Start of DATASET EXTRACT

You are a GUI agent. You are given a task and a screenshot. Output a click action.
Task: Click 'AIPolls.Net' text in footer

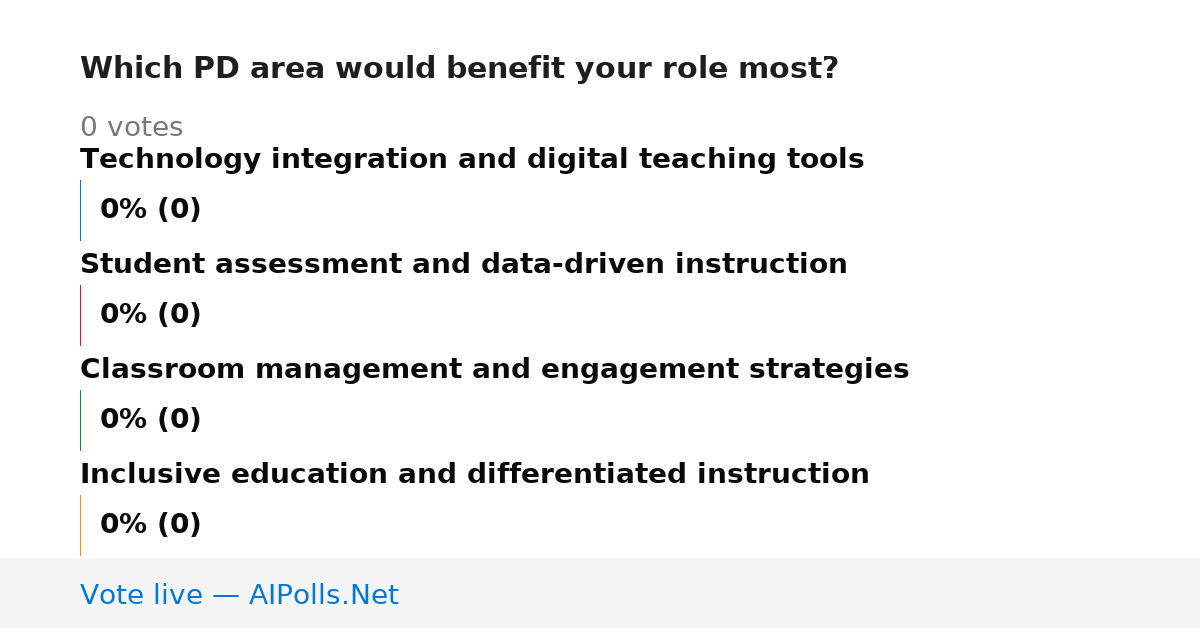click(x=324, y=595)
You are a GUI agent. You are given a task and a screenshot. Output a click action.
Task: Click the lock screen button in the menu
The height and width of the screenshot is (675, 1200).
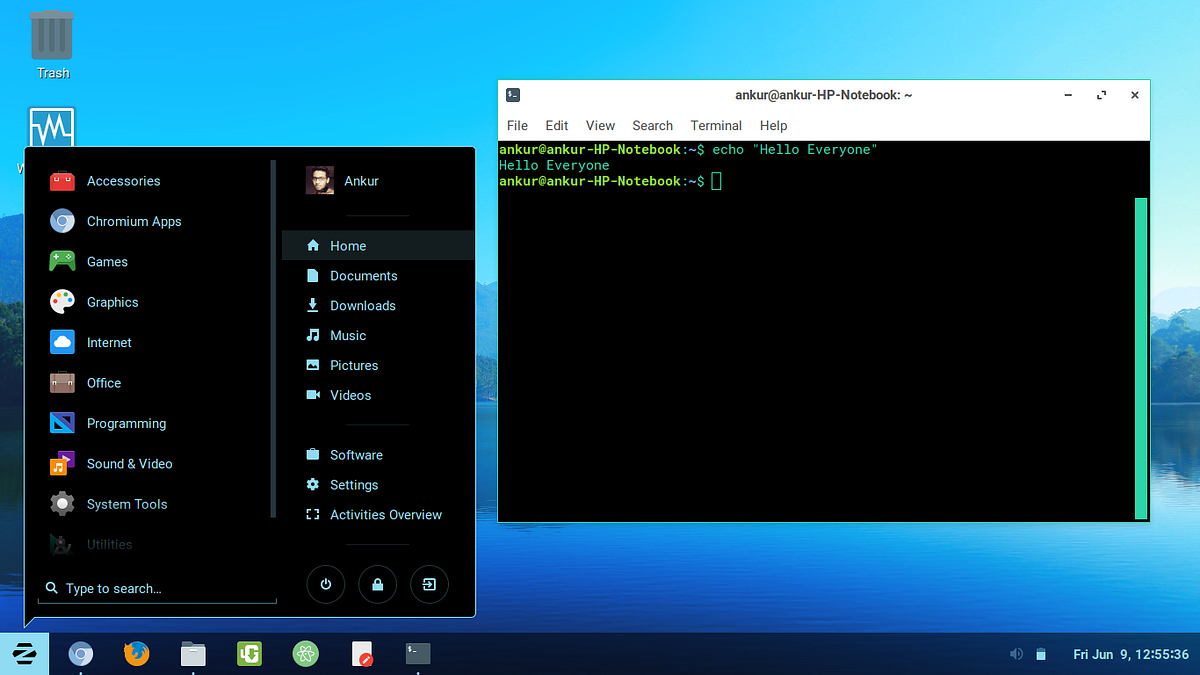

End of DATASET EXTRACT

Every record above, copied exactly and without a single picture, makes up the answer.

§ **RESPONSE TO THIS EXERCISE**:
You are a GUI agent. You are given a task and a screenshot. Output a click action.
Task: Click 'AIPolls.Net' text in footer

click(x=324, y=595)
You are a GUI agent. You are given a task and a screenshot. Output a click action.
Task: Click the lock screen button in the menu
The height and width of the screenshot is (675, 1200).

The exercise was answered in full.